The financial world is nervous, all eyes on the incessant partisan bickering between the Republican-controlled Congress and the Biden Presidency. The risk of a US default is very real, and the USD is riding high against both major currencies as traders seek a safe haven. The strength of the USD has also put further pressure on the rand, which slipped to a new all-time low against the USD last week following allegations of arms smuggling. The ongoing saga of the Lady R and its alleged consignment of weapons bound for Russia is just the latest in a series of blows to investor sentiment in South Africa.
Underpinning the rand’s steady decline is the ongoing energy crisis, with mixed signals from the ANC this week only intensifying investor wariness. ANC secretary-General Fikile Mbalula said earlier this week that load-shedding would stop by the end of 2023. But the Minister of Electricity, Kgosientso Ramokgopa, almost immediately contradicted this assertion, saying that load-shedding will remain for the foreseeable future. Rumours abound of 12-hour blackouts by Christmas.

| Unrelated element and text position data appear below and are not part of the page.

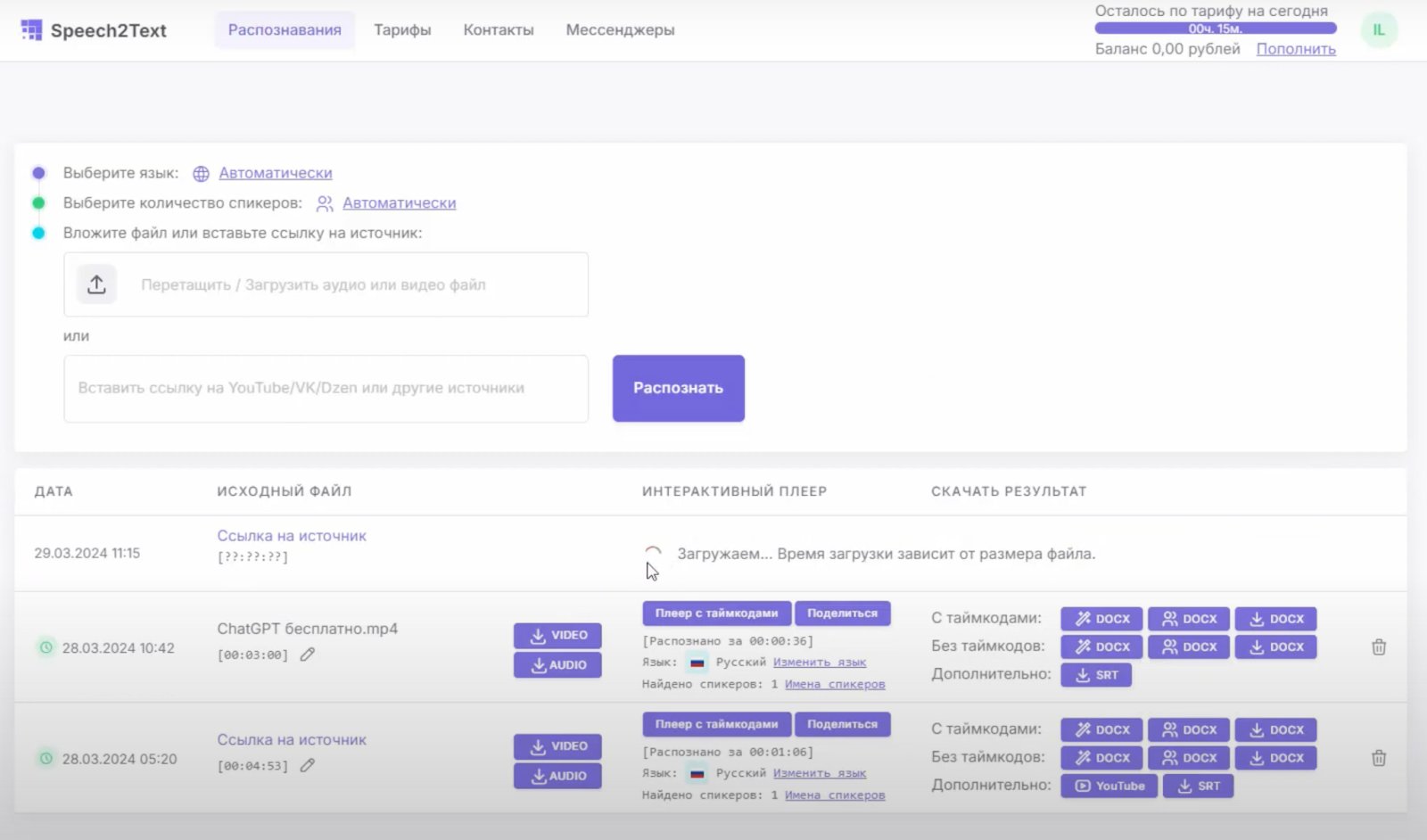
Task: Rename ChatGPT бесплатно.mp4 with pencil icon
Action: tap(308, 655)
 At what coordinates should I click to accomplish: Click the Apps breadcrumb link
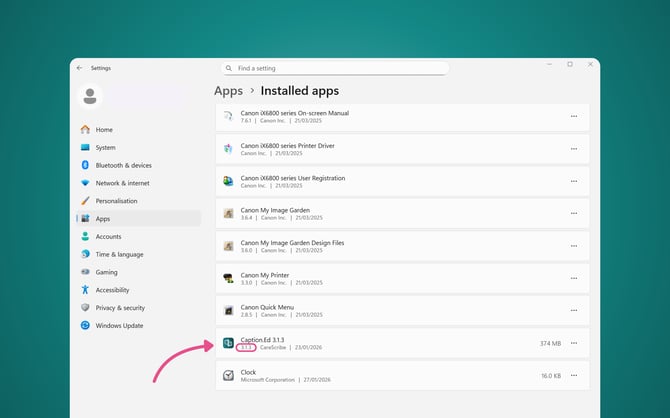(x=228, y=91)
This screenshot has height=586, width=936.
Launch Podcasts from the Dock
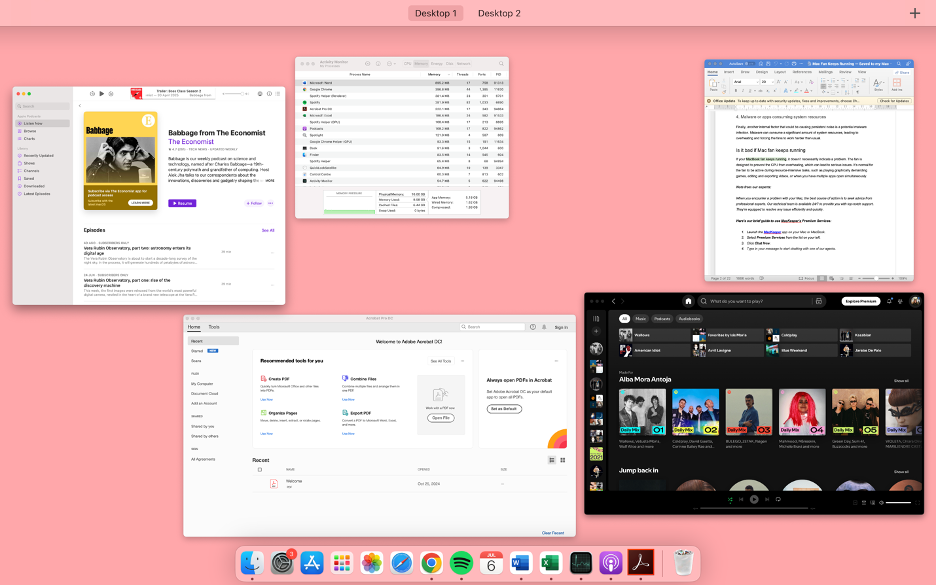[612, 562]
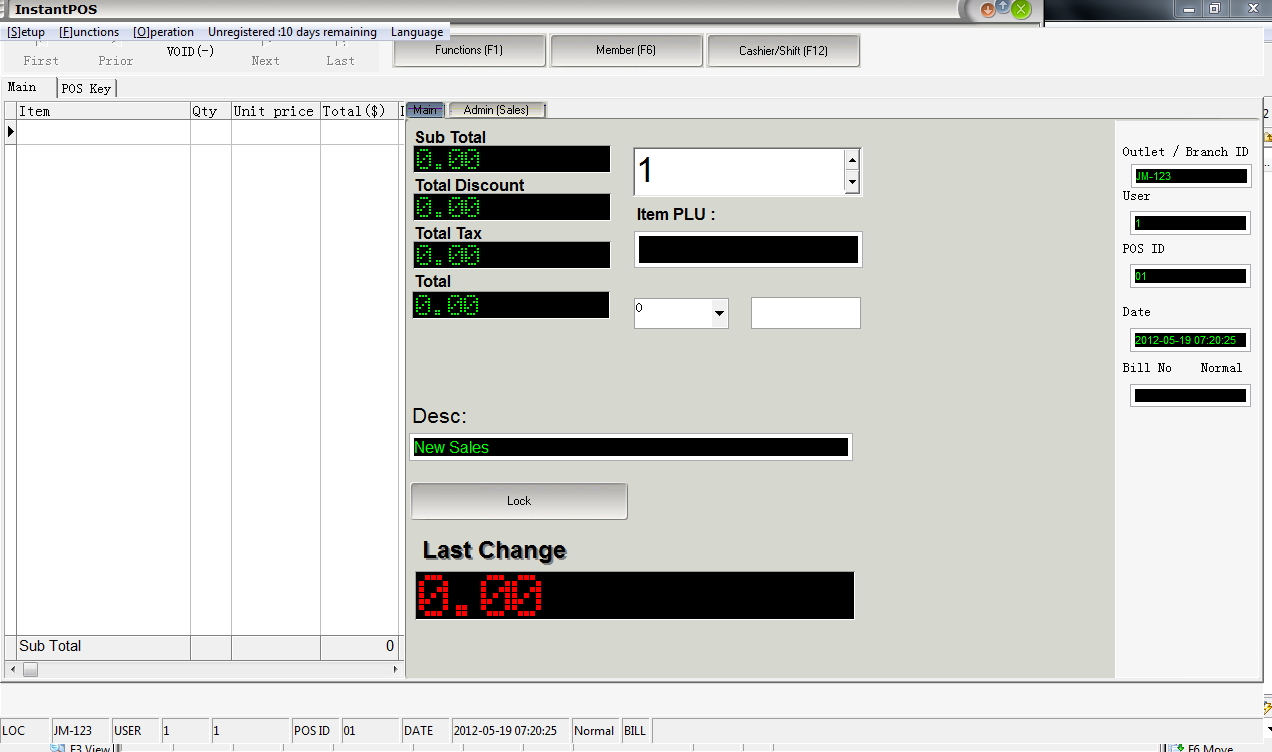Switch to the POS Key tab
Image resolution: width=1272 pixels, height=752 pixels.
tap(86, 88)
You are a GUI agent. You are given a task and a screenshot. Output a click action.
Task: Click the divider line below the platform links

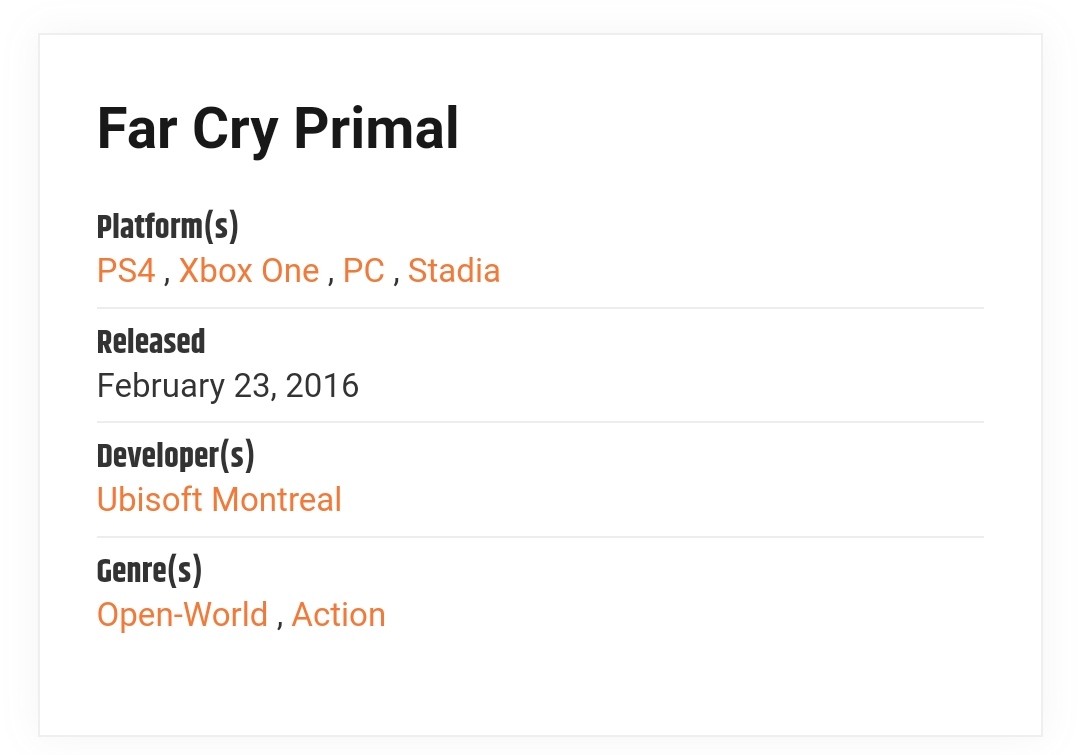point(540,308)
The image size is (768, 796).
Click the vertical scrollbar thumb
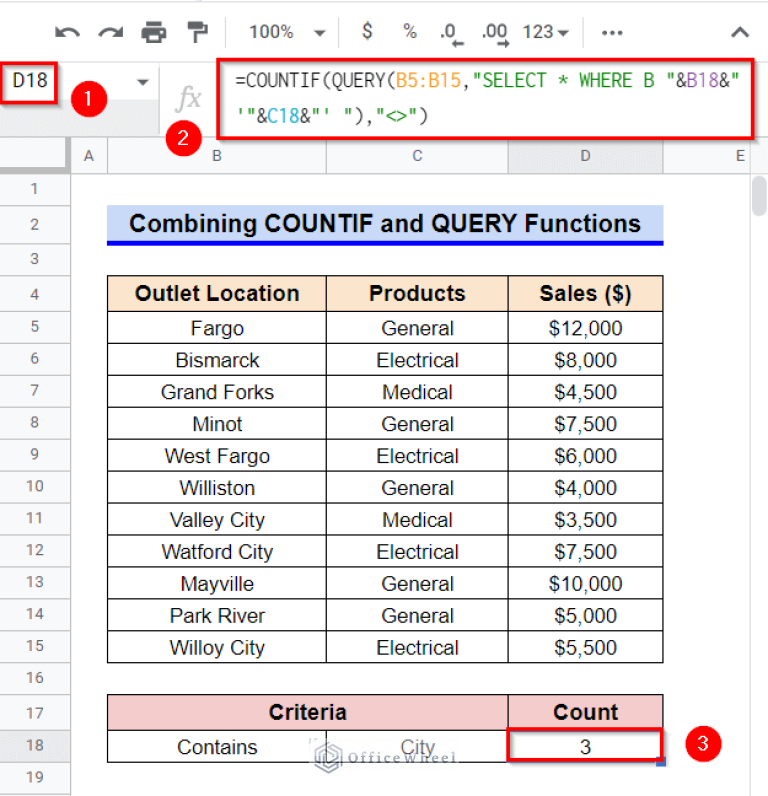pyautogui.click(x=759, y=196)
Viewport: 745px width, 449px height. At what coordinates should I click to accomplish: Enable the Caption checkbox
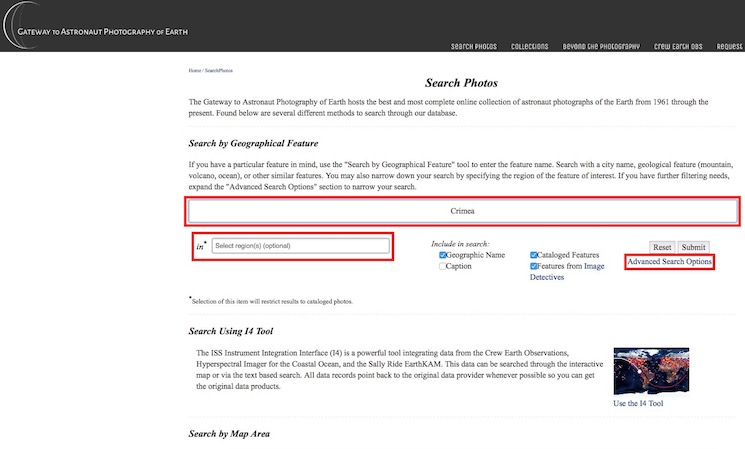[x=443, y=266]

Analysts have noted the strong correlation between the intensity of load-shedding and the ZAR/USD exchange rate. As load-shedding increases, the ZAR weakens and vice versa. So, despite market expectations, it was no great surprise that SARB raised interest rates by .5%. Though with inflation figures coming in lower than expected on Wednesday, the hawkish stance by SARB increases the risk of a harder downturn in the near future.
Lower prices for key commodity exports because of China’s slow recovery, a looming recession and the grey listing of South Africa by the Financial Action Task Force offer more reasons to be bearish on the outlook for the rand and economic growth more generally.
The gloom has also weighed heavily on the JSE, with no fewer than 48 stocks hitting new 52-week lows since last Monday.